RAID using sx600

andersbodilsen

What is this storage?
Joined
Jan 1, 2005
Messages
4
Hi all.

First all the specs.

RH9 linux Server consisting of:
PS: ATX with a max load of 360W
Motherboard: Asus a7m-266d ( only with one 1900+ MP cpu )
RAM: 1024MB
RAID controller:
Promise Super Track SX6000
BIOS version: 1.20.0.4
Chache: 64MB RAM
HDD's: Maxtor DiamondMax Plus 9 120GB

Partition table.

/ 5GB
/home 5GB
/var 5GB
/etc 5GB
/boot 100MB
SWAP 1GB
/usr 10GB
/var/ftp 575GB


A few days ago I formatted my server. Well, not all the patitions anyway...
I did not format the "/var/ftp" partition. This is where I store backups of
all my configuration files, home pages, family photos, etc....

Usually it is not a problem to format the server and still keep the data stored
on the "/var/ftp" partition. I have done this three times before with this specific
setupwithout any problems occurring.
This time it only worked for about 24 hours.


Now I get a really strange error. The system runs the POST startup nice and smoothly. The array status is set to ”Functional” and all the disks are found when the controller has finished its testings.
Then the system proceeds loading the operating system, and then I get this error message:

Loading pti_st.o module
AMD756: dev 8086:1962, router pirq : 2 get irq : 10
PCI: Found IRQ 10 for device 02:05.1
IRQ routing conflict for 00:09.1, have irq 5, want irq 10
IRQ routing conflict for 00:05.1, have irq 5, want irq 10
Found PTI SuperTrak at mbase: 0xf70000000, irq 5.
scsi0: PROMISE SuperTrak SX6000 Driver
Vendor: PTI Modil: SuperTrak REV:
Type: Direct-Access ANSI SCSI revision: 02
Attached scsi disk sda at scsi0, channel 0, id 0, lun 0
SCSI device sda: 1191406080 512-byte hdwr sectors(610000 MB)
Partition check:
sda: sda1 sda2 sda3 sda4 ( sda5 sda6 sda7 sda8 )
Loading jbd.o module
Jouralled Block Device driver loaded
Loading ext3.o module
Mouting /proc filesystem
Creating block devices
Creating root devices
Mouting root filesystem
EXT3-fs: INFO: recovery required on readonly filesystem.
EXT3-fs: write access will be enabled dyring recovery
kjournald starting.

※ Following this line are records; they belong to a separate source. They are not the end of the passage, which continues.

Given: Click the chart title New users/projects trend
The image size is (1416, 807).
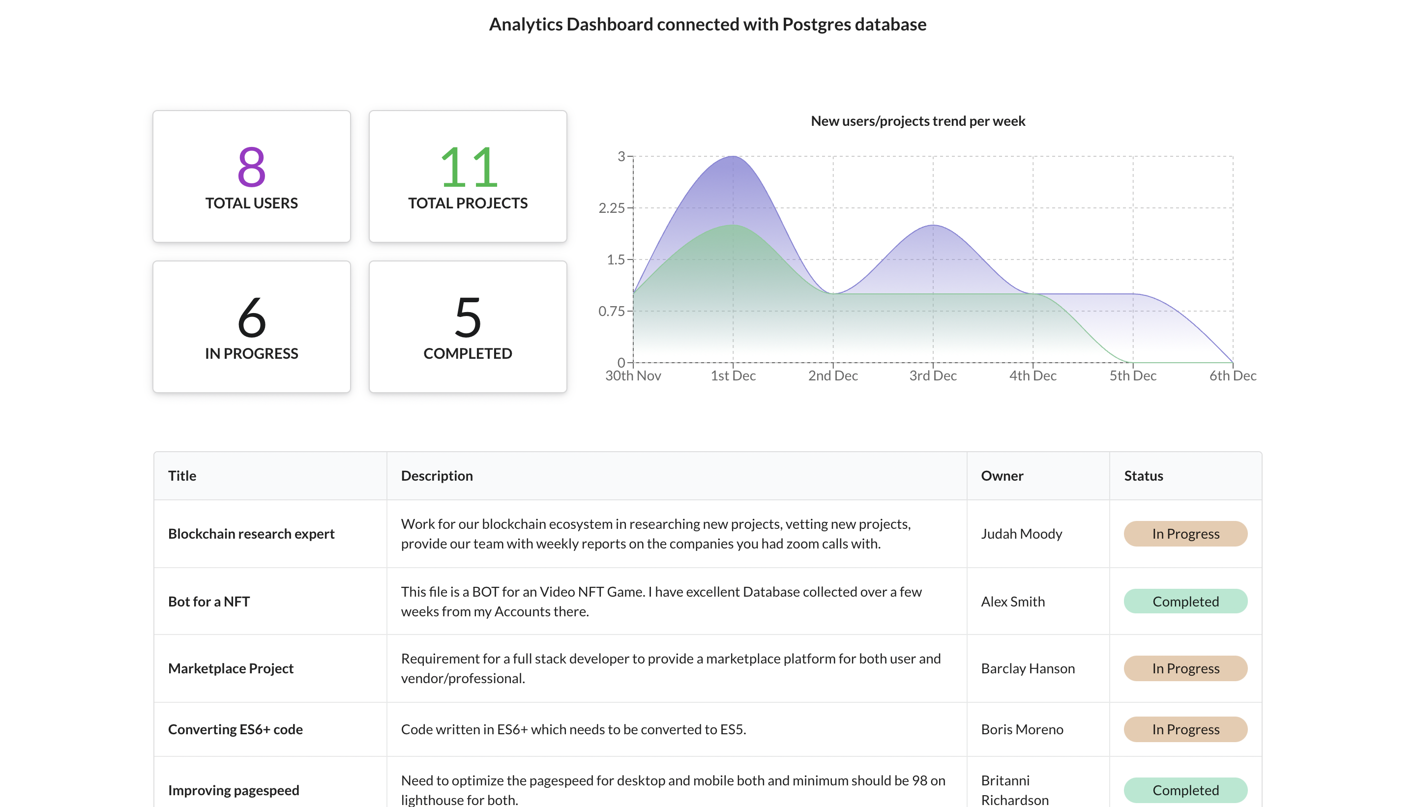Looking at the screenshot, I should pyautogui.click(x=918, y=121).
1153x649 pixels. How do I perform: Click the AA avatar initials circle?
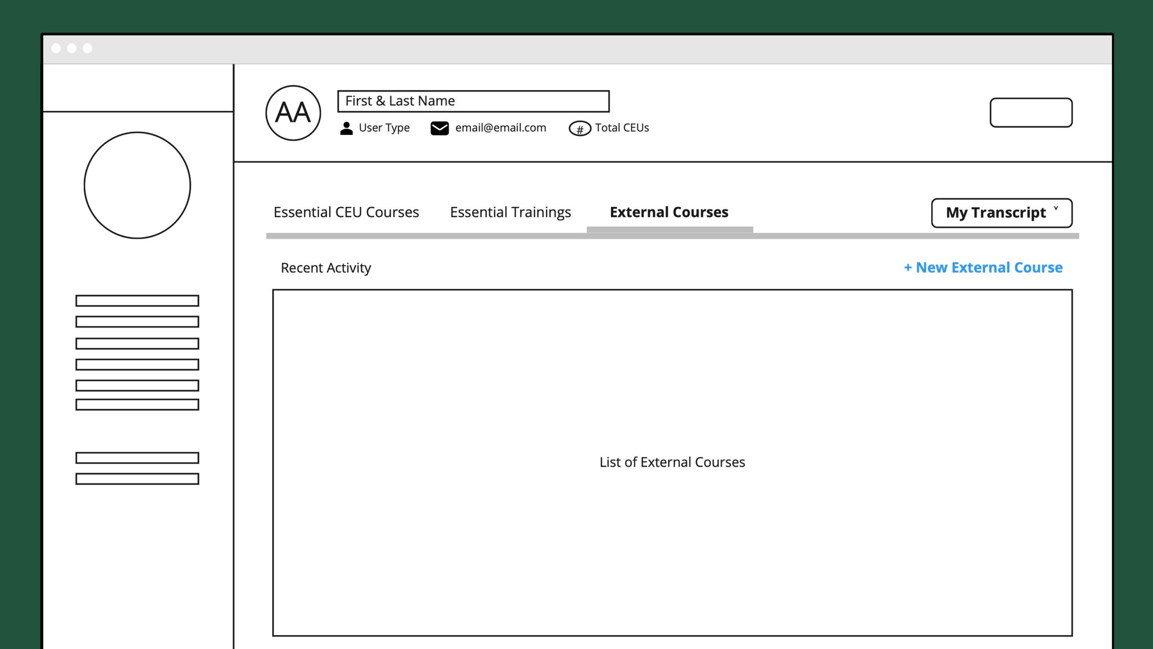pyautogui.click(x=293, y=113)
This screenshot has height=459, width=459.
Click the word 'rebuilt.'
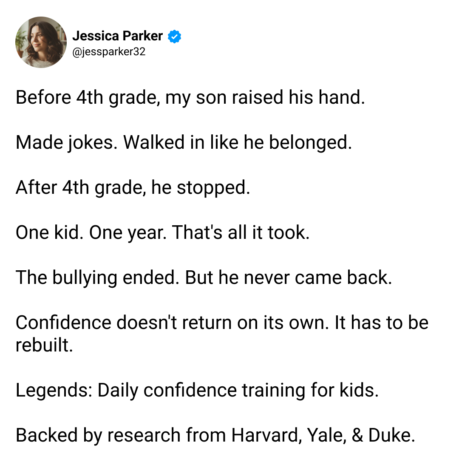coord(44,345)
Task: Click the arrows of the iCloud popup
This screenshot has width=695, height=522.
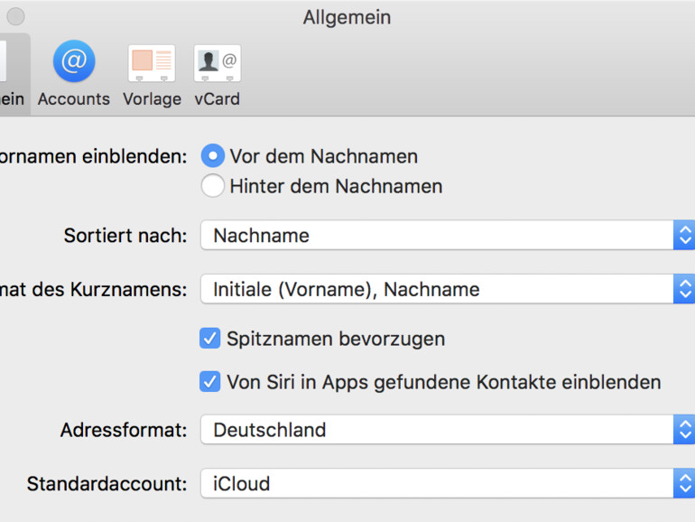Action: [684, 484]
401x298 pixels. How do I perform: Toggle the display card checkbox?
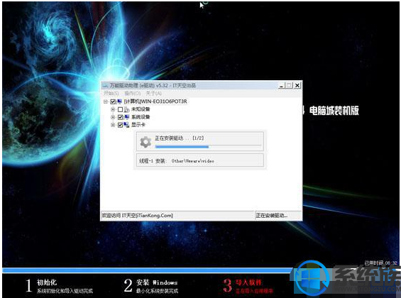[120, 125]
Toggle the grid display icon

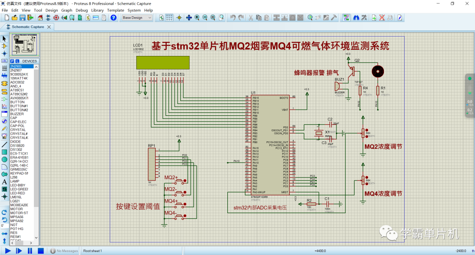(169, 17)
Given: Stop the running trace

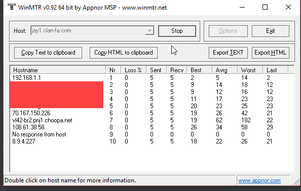Looking at the screenshot, I should coord(177,31).
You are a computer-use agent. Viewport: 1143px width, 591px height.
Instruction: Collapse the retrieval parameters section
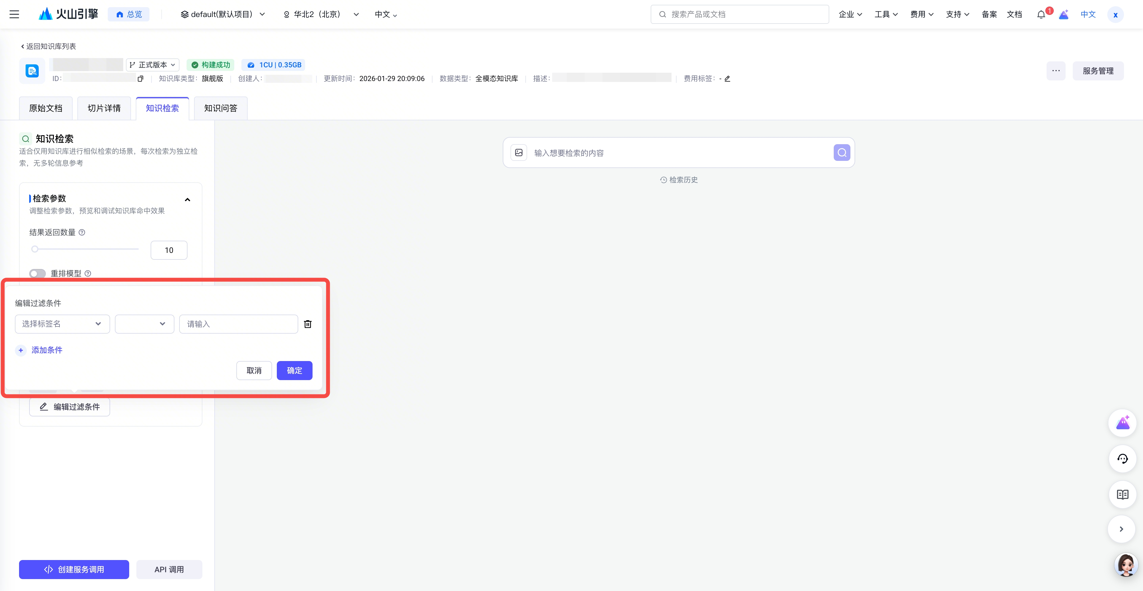pyautogui.click(x=187, y=200)
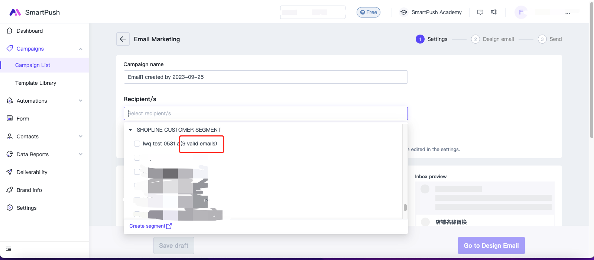Click the back arrow beside Email Marketing

tap(123, 39)
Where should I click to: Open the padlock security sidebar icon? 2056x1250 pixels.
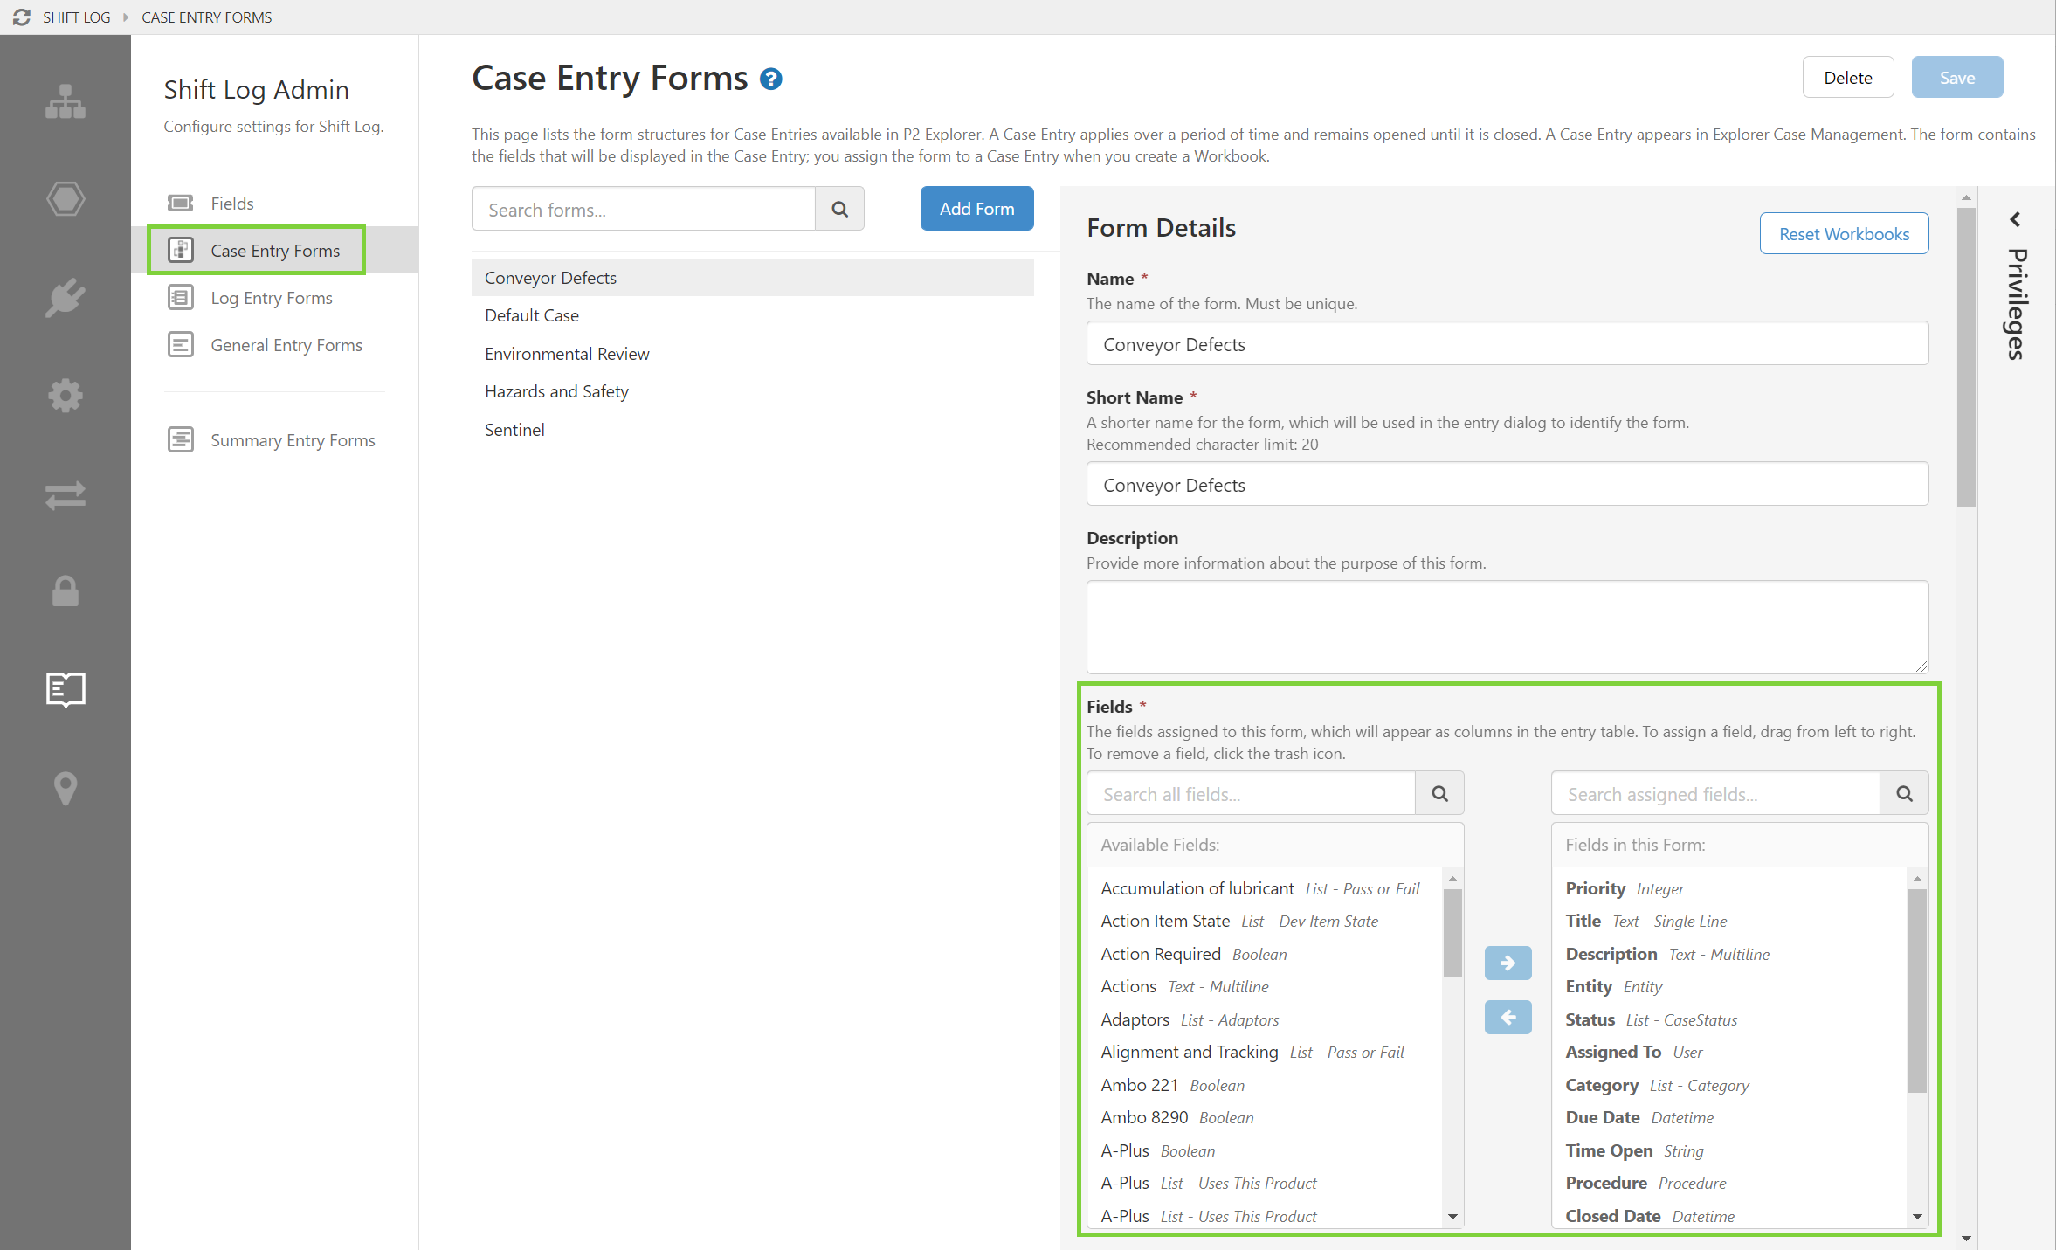[x=66, y=591]
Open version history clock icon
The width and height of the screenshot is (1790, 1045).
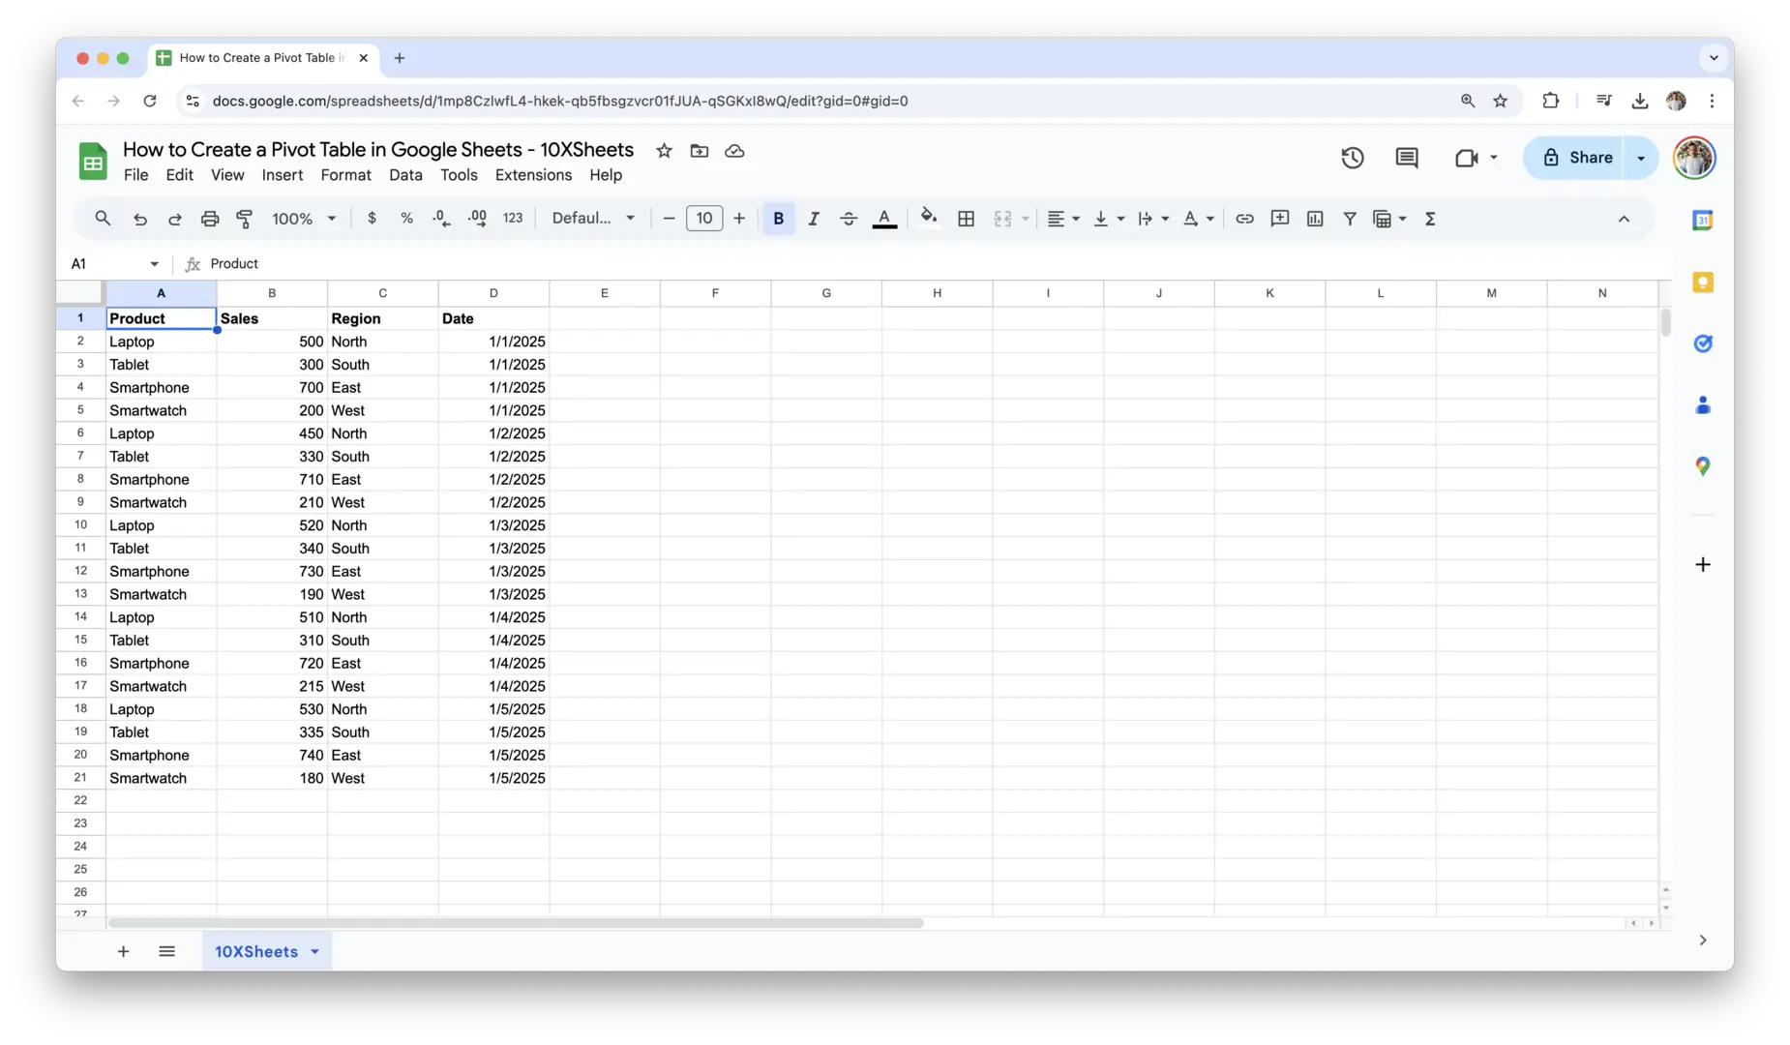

Commit interval 5 seconds
EXT3-fs: recovery complete.

write scsi: aborting command due to timeout: pid 122, scsi0, channel 0, id 0, lun 0
WRITE (10) 00 00 03 30 20 00 00 08 00

And now the system just goes bip – pause – bip – pause – bip – pause – bip – pause etc...

I thought ”Hey, this is IRQ confilct” and I began ripping out circutboards until my sx6000 was the only one left in the case.
Just before booting I moved the raid controller to another PCI slot.
I rebooted the system, and hoped for the bedst, but the exact same thing happend...

Please help me fixing this problem, I really would hate to lose all my family photos:(
 

Mercutio

Fatwah on Western Digital
Joined
Jan 17, 2002
Messages
22,297
Location
I am omnipresent
I suppose the safe thing to do would be to configure another PC to host the array temporarily, until you get your data off. Yes, that's a lot of work. Yes, your family photos are worth it (and a more permanent backup!).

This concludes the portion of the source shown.